While specific measures will vary by bank and client - and in many cases are still being ironed out - the talks and tensions point to greater pressure on clients to reveal their biggest wagers, stricter margin limits on those positions, more frequent collateral adjustments and more rigorous audits. The deliberations were described by executives close to prime brokerage desks and money managers.
At its most extreme, Credit Suisse, which was the hardest hit among Archegos' primes, drastically adjusted risk tolerances and practices, slashing lending to hedge funds by a third.
“There will be more calories expended, both in terms of those desks doing due diligence in the market as well as in some cases they may outright ask clients about that,” Mike Edwards, deputy chief investment officer at Weiss Multi-Strategy Advisers, a $3 billion hedge fund.

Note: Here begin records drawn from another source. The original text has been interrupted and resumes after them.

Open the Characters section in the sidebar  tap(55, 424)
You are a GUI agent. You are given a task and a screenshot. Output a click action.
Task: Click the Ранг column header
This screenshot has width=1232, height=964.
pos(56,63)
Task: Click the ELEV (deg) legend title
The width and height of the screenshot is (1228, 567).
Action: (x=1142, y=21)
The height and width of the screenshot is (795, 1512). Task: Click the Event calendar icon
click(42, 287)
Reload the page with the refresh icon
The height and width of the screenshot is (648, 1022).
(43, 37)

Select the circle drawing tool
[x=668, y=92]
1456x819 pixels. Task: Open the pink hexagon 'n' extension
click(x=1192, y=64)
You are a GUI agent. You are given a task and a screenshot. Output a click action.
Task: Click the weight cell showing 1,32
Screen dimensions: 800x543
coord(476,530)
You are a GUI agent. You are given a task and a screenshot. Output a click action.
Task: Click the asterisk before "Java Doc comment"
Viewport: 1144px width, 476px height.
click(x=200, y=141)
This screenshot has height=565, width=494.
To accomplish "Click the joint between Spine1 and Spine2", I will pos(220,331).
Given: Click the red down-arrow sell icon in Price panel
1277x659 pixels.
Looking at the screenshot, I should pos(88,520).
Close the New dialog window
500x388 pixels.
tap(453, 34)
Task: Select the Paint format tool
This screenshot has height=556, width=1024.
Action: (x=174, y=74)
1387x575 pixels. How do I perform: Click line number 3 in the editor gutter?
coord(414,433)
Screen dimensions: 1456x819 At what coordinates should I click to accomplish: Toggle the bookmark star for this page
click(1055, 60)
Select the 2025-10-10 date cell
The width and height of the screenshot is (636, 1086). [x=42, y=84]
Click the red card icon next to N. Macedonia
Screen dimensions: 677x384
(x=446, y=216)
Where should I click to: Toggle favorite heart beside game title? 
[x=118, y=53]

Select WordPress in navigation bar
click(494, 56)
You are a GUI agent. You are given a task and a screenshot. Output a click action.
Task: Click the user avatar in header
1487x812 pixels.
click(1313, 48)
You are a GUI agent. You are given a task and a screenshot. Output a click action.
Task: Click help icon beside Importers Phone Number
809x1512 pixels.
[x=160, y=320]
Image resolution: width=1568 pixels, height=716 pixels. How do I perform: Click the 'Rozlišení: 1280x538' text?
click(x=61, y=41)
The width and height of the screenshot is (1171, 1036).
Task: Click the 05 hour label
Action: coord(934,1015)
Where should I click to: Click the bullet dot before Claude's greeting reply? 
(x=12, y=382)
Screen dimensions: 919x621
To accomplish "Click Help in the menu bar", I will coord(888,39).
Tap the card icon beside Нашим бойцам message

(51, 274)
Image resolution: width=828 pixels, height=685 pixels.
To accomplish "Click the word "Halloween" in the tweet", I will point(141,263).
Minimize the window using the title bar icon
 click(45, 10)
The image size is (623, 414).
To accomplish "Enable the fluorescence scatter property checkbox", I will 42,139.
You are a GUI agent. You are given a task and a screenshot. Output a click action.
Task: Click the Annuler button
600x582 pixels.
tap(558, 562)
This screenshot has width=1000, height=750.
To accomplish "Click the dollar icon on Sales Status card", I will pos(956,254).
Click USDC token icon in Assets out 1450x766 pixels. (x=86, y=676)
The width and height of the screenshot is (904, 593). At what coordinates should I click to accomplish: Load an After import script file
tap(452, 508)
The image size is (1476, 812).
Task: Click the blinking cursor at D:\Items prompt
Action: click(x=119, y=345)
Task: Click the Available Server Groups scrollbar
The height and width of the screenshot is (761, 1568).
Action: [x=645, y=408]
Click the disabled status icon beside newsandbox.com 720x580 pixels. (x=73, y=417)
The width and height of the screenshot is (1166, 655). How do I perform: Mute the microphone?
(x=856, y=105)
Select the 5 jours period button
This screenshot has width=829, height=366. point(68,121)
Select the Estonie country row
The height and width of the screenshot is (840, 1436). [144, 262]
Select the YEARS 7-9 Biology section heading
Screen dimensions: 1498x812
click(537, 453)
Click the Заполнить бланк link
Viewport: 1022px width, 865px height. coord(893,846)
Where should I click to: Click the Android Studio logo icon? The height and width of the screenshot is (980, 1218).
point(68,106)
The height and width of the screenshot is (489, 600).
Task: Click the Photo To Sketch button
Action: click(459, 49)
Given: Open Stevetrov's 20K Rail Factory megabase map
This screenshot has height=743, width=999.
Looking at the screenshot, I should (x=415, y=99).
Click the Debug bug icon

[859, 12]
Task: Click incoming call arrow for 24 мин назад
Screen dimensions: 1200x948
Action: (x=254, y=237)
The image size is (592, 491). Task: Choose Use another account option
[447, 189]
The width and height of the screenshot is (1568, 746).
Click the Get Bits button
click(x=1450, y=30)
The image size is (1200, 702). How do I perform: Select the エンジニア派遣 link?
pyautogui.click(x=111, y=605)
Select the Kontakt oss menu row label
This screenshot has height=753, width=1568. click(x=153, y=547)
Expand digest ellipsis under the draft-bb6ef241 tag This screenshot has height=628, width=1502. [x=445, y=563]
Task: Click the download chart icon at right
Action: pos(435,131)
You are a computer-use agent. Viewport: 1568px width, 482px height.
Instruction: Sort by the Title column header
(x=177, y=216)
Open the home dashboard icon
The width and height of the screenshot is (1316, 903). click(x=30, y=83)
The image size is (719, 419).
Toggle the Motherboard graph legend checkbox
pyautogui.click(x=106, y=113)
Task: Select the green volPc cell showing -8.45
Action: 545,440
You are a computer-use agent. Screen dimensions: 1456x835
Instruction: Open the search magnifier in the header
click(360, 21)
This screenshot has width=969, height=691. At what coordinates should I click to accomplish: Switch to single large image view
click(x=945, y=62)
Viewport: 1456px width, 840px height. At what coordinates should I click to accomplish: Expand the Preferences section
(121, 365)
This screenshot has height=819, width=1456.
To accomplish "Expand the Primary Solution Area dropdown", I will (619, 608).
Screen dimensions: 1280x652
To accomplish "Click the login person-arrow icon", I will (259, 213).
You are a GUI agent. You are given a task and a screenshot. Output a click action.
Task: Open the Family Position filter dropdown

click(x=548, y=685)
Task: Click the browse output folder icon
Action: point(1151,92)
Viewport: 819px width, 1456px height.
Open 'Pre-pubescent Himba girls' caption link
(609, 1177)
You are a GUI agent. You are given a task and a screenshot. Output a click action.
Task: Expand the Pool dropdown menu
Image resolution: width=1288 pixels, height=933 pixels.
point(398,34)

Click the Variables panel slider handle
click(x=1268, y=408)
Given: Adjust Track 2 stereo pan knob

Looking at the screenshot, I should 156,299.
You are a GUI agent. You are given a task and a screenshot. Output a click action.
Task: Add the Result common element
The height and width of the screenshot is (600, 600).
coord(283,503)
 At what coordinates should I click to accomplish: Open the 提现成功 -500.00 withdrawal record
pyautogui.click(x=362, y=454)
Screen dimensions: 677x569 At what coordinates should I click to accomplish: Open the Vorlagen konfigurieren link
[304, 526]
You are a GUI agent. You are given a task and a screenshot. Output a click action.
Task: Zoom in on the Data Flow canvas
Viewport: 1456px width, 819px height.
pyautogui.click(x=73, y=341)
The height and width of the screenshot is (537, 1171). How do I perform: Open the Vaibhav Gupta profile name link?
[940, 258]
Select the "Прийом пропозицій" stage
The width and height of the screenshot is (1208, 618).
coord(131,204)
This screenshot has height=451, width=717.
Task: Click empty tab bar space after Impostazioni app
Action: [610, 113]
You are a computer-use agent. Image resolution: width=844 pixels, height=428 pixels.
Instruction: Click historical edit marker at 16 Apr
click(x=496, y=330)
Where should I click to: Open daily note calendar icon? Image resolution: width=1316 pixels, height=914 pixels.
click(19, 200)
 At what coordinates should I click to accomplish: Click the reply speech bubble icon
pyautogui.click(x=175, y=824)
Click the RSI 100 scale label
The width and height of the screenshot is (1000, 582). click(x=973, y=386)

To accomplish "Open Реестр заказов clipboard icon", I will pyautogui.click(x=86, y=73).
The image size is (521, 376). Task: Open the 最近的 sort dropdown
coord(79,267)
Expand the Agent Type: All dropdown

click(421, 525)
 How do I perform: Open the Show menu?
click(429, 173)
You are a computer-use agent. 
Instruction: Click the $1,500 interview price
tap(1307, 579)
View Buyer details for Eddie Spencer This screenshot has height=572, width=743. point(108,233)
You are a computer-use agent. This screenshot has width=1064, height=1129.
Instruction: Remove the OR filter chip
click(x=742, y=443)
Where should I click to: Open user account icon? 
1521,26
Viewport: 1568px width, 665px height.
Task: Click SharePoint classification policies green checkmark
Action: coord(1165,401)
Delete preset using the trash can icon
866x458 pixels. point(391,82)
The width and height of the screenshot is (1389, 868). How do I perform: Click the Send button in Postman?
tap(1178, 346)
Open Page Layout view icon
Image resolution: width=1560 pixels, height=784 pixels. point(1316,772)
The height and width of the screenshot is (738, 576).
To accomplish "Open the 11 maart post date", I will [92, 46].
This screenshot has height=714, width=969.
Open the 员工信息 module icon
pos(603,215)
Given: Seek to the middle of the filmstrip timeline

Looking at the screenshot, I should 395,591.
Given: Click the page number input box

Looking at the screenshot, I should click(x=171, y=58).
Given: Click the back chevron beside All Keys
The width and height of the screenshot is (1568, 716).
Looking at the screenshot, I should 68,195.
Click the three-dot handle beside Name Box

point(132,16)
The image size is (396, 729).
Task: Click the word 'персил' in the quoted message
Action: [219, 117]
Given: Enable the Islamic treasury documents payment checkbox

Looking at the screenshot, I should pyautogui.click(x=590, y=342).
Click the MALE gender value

Previously, it was “not a requirement at most places that you would disclose to a swap counterparty that you have the same position on at multiple places.”
While smaller money managers have always generally faced more-onerous terms on trades, Bloomberg warns that the Archegos blowup is going to make that situation all the worse, two veteran managers atop smaller firms said. Deeper due diligence costs prime brokerages time and money.
Fewer mid-sized prime brokerages will offer as much margin or the breaks on trading terms that were available just months ago. The money managers worry that they face a more take-it-or-leave-it environment than interest in doing business.
And the riskiest, most-levered members of the stock market (and the small/medium sized hedge funds who trade around this junk) will feel the pain the most as deleveraging forces unwinds and kill any momentum that remained.
As Larry McDonald warned in his latest Bear Traps Report, Archegos may be the catalyst that triggers a deleveraging cycle.
Bull markets never, EVER die of valuation old age, its the leverage blow-up which triggers the deleveraging and takes the madness out of the crowd. Just look at the ARK ETFs, the marginal - over the top buyer is taking the sword as we speak.
Every hedge fund compliance officer across the Street is now in search of the next Archegos, and they have as much trust in their prime broker as the lovely Maryilyn Monroe had in the playboy that was JFK.
Marshall Wace co-founder Paul Marshall raged over how Archegos caught prime brokers by surprise using opaque swaps.
“The prime brokers have paid the price for extending so much risk,” he wrote last month, chiding them for not asking enough questions. “PBs will improve.”